- [ASSIGNMENT] Using the material below, print the line that contains "[Facebook] (43, 128)", the line that contains "bancuri cuplu (380, 1698)", and every line in between, exactly and nothing else.

- [RECORDS PROVIDED]

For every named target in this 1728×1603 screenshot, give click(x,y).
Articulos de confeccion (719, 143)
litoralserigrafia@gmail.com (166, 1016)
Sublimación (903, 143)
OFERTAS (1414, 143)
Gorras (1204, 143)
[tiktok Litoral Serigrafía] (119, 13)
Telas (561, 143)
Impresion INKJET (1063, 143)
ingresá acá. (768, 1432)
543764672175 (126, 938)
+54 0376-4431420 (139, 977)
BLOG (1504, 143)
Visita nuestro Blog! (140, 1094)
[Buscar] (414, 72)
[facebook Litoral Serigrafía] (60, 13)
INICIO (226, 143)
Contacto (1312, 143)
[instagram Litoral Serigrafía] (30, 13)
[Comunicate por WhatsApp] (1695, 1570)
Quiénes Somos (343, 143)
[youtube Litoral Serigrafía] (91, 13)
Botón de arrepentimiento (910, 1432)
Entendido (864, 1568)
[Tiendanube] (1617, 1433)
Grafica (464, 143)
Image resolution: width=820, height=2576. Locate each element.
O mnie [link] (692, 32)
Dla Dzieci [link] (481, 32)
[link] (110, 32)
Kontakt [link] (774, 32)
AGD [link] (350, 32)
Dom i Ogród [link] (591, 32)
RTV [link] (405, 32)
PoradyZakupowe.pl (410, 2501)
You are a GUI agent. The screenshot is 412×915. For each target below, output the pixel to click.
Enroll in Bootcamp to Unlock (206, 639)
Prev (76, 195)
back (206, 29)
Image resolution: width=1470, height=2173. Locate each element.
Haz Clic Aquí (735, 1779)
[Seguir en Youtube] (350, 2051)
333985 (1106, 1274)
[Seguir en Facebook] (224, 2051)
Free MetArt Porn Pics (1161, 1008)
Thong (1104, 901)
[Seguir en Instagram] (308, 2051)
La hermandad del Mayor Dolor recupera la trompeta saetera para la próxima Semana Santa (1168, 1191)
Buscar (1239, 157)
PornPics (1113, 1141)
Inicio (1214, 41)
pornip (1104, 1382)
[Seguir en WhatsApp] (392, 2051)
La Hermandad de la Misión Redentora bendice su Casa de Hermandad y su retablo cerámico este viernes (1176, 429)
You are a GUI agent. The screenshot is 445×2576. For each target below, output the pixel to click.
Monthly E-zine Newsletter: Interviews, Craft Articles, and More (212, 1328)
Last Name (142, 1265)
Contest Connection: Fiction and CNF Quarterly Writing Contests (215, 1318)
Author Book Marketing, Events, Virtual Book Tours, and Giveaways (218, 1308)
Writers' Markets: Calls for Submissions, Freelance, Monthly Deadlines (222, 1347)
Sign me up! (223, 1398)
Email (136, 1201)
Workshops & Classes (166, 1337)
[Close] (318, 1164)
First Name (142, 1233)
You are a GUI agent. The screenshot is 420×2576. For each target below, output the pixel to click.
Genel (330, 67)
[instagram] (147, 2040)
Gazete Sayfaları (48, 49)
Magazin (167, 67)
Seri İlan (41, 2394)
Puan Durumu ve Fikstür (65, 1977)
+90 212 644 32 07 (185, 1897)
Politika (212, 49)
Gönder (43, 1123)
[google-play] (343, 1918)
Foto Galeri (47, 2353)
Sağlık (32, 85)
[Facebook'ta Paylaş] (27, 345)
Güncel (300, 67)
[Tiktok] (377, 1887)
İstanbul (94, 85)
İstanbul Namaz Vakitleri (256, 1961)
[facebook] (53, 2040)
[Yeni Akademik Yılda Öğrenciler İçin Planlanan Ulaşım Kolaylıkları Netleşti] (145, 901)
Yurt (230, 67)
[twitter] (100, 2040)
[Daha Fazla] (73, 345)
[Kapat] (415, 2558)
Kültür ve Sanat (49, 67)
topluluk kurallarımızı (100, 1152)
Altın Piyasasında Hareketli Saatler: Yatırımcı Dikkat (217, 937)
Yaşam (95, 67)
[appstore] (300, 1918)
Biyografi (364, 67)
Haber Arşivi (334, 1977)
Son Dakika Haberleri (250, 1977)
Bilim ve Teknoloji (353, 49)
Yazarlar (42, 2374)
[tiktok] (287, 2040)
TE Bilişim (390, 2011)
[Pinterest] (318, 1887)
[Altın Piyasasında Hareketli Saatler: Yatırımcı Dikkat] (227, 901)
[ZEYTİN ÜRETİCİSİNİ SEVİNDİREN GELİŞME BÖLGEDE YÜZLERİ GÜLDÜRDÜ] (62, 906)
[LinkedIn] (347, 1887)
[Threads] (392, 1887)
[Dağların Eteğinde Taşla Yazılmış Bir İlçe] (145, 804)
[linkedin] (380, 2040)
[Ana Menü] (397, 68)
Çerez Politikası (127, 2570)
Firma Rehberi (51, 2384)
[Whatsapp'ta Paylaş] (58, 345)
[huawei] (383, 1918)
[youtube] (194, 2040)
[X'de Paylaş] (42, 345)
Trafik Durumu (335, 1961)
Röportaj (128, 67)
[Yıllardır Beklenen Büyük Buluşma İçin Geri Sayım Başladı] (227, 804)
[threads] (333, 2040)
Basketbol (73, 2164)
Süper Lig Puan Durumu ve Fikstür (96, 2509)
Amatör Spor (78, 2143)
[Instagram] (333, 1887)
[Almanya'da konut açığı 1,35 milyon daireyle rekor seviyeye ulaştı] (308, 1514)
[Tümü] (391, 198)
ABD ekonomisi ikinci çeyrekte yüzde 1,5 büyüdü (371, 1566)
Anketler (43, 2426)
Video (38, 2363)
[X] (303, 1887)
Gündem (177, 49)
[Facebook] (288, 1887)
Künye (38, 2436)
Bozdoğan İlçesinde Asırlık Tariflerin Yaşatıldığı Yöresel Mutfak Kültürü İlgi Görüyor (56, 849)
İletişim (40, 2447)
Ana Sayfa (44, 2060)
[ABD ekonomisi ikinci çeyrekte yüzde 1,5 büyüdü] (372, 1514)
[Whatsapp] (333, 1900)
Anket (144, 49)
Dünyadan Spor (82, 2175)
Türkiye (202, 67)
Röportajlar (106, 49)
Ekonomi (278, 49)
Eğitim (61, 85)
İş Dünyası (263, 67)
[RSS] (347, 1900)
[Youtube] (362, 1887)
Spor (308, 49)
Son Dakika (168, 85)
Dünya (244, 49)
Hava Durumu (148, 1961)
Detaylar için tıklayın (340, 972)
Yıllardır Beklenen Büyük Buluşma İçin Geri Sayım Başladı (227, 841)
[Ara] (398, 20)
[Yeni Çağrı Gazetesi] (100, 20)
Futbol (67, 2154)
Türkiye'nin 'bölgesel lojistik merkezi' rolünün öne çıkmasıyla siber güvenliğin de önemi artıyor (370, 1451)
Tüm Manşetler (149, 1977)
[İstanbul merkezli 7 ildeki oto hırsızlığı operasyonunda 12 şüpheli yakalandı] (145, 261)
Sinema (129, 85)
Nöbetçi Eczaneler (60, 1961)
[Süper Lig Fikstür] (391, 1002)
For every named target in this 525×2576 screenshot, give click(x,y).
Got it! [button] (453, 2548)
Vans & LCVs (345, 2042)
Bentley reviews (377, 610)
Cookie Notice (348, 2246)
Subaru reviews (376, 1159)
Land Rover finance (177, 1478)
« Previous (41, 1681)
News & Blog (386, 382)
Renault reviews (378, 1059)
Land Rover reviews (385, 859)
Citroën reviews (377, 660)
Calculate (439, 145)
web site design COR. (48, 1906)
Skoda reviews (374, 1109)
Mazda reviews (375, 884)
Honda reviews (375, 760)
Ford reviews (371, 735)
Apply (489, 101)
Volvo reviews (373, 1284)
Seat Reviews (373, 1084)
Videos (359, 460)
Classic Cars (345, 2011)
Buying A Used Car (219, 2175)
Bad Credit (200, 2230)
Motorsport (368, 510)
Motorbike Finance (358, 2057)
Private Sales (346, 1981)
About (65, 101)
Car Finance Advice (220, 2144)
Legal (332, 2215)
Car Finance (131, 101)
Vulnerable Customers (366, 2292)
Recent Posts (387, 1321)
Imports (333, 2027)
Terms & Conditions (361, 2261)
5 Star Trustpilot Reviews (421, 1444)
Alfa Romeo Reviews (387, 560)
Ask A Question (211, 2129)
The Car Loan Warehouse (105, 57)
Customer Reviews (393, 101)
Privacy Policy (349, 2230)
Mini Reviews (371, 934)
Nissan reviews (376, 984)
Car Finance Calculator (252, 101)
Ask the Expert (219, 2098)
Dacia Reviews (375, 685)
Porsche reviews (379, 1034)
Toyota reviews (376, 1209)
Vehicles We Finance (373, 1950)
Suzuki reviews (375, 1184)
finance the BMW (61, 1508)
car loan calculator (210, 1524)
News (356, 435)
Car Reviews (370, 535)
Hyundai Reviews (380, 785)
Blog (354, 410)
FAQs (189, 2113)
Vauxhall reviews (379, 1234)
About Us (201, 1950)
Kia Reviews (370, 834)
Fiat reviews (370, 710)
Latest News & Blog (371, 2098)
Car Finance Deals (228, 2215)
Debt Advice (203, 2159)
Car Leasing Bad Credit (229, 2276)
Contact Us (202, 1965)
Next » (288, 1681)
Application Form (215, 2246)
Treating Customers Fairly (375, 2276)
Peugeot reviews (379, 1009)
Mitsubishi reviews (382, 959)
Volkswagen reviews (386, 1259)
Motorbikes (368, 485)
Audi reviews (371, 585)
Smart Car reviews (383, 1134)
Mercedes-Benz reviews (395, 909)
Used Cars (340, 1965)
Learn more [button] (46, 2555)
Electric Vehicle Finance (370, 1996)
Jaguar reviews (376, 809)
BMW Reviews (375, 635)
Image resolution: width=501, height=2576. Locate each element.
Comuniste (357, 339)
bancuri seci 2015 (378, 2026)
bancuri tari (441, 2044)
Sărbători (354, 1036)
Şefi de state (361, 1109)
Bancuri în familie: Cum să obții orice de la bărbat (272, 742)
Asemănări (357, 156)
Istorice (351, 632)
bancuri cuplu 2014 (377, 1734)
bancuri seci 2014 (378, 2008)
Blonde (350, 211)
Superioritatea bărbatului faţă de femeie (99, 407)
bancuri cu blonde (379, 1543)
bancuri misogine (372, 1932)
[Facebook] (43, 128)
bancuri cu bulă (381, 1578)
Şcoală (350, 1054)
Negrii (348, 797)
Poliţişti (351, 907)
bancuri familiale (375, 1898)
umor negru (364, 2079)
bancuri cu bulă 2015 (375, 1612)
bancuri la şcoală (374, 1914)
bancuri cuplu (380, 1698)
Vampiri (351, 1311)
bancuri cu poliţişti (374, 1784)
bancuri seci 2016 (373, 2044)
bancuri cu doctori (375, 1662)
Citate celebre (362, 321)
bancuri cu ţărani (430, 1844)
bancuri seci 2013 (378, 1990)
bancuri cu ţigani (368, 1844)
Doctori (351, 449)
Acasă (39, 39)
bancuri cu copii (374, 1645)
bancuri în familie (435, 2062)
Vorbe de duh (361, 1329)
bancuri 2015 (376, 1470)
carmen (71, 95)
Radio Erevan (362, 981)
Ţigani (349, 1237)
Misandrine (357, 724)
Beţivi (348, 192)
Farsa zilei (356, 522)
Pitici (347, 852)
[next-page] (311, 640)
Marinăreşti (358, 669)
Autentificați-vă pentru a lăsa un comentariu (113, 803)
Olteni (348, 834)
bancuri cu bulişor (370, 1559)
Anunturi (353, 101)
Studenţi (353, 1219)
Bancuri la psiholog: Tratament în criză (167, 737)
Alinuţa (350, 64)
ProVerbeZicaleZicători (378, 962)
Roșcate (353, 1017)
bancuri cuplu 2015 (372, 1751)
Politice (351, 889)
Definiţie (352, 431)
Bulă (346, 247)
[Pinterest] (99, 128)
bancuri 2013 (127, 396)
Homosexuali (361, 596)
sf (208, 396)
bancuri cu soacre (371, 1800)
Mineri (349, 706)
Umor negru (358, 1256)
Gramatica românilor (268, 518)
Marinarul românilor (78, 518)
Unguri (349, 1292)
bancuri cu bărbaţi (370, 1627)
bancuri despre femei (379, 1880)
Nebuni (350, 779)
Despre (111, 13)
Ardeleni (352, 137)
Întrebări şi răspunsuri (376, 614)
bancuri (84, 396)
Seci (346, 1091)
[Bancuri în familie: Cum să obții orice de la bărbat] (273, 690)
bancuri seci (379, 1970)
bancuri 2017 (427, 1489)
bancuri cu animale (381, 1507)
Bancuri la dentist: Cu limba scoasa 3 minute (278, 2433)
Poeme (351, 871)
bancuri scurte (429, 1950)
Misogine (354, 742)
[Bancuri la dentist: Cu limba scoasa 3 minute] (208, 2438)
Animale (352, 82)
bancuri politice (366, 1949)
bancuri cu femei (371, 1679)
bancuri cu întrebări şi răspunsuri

- [EXPECTED ANSWER]
[Facebook] (43, 128)
bancuri cu bulă (381, 1578)
Şcoală (350, 1054)
Negrii (348, 797)
Poliţişti (351, 907)
bancuri familiale (375, 1898)
umor negru (364, 2079)
bancuri cu bulă 2015 (375, 1612)
bancuri la şcoală (374, 1914)
bancuri cuplu (380, 1698)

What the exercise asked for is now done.